Antidote Concept — When a Good Swing Feel Turns Bad
You know that feeling.
You find something simple in your swing and suddenly everything works.
You’re striking it pure.
You’re confident.
The game feels easy.
And then…
You run cold.
Not for one hole.
For weeks.
So you search.
And usually, that makes it worse.
The Problem Isn’t the Feel
The feel wasn’t wrong.
It just traveled too far.
Most swing feels live on a spectrum.
If you exaggerate them slightly, they improve your tendency.
If you exaggerate them too much, they turn into poison.
That’s where most golfers go wrong — they abandon the feel instead of understanding what it did.
The Tour Version — Light Antidote
At tour level, this happens in a refined way.
Nicklaus trained his draw even though he played a fade.
Tiger in ’97 talked about feeling a fade — while producing push-draw structures most of the week.
Wyndham Clark alternates fade and draw training depending on tendencies.
At that level, the engine is stable.
So they use path stimulation as a light antidote to keep the motion centered.

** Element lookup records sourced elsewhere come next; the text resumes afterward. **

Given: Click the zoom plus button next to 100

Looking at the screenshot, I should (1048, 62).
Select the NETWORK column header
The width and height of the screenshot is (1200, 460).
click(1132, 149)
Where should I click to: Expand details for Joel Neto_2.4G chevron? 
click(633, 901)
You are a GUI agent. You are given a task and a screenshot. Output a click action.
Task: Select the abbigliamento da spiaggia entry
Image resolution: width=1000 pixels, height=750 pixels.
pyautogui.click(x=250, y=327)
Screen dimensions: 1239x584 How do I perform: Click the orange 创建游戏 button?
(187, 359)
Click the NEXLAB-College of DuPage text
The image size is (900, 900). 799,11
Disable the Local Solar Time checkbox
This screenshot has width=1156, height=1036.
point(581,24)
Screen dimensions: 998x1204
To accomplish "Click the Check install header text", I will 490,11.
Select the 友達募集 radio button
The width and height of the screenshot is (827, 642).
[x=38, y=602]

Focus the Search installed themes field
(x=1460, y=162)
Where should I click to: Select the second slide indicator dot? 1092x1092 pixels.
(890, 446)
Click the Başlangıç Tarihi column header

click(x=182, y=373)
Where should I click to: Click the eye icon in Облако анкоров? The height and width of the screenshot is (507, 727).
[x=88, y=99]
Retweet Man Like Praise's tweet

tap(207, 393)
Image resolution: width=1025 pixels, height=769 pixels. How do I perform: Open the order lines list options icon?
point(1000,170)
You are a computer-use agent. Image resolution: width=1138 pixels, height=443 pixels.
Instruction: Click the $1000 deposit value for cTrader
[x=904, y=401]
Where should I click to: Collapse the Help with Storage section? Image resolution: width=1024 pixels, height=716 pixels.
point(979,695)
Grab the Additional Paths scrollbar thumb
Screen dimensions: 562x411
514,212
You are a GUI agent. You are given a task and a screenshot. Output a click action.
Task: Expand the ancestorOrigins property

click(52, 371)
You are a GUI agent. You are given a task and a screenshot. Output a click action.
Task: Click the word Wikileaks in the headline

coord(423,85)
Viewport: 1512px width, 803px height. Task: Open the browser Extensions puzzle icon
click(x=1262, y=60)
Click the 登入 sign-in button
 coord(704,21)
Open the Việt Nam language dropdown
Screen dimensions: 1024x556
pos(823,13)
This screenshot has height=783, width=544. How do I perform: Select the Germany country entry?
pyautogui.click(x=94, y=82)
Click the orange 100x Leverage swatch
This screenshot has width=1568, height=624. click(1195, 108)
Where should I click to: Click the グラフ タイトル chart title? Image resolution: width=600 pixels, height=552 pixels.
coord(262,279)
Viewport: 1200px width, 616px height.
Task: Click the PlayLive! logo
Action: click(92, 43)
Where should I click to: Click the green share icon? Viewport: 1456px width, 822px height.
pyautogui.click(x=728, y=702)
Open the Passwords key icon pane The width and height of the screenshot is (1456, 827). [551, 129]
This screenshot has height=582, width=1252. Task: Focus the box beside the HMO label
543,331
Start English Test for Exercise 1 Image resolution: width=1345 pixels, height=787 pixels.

They aren’t rebuilding anything.
They’re nudging the spectrum.
The Normal Golfer Version — The Spectrum of Tendencies
For the rest of us, it’s a bit more obvious.
Every golfer has a dominant tendency.
Mine? I drag my hands too much.
If I’ve played well for a while and fall out of it, I don’t search YouTube.
I exaggerate the opposite.
I cast.
Not because casting is “correct” — but because it re-centers my spectrum.
The point isn’t to replace one flaw with another.
It’s to understand where your tendency lives — and apply the correct antidote.
Backtracking Instead of Searching
Most golfers go cold and immediately search for advice.
But advice is often built on a completely different swing style.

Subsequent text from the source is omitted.